Je remplace au pied levé notre collègue Sébastien Jumel, retenu en Normandie par une cause noble.
Le groupe de la Gauche démocrate et républicaine a organisé le 3 mai dernier, dans le cadre d'une semaine de contrôle, un débat sur le bilan de la loi EGALIM sur la rémunération des agriculteurs. Je vais vous en lire quelques extraits, qui vont vous montrer à quel point il est urgent d'agir, mais aussi qu'il est nécessaire d'avoir conscience des enjeux. Or, pour avoir étudié la proposition de loi, je peux vous dire qu'au regard de ces derniers, on ne trouve guère que des poussières. « C'est dire l'importance du plumeau », ajouterais-je.

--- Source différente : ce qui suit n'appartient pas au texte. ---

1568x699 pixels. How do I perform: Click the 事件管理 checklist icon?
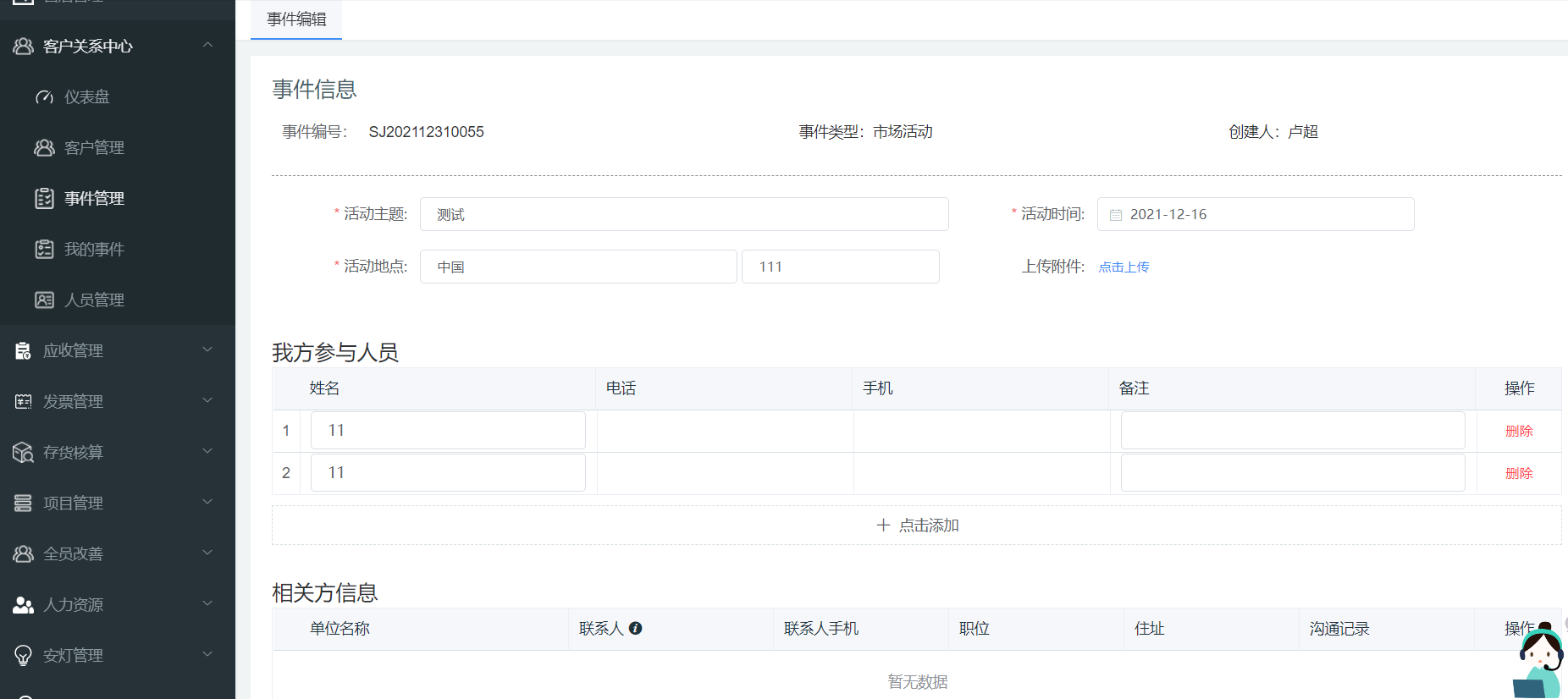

J'en viens aux témoignages que nous avons recueillis. Le premier a été celui de M. Philippe Chalmin, président de l'Observatoire de la formation des prix et des marges des produits alimentaires : « De manière générale, au stade actuel et au vu des éléments dont nous avons connaissance, l'effet de la loi EGALIM est resté relativement limité, d'autant que l'année 2020, vous en conviendrez, fut exceptionnelle, puisqu'elle s'est traduite par une modification des habitudes alimentaires des Français. »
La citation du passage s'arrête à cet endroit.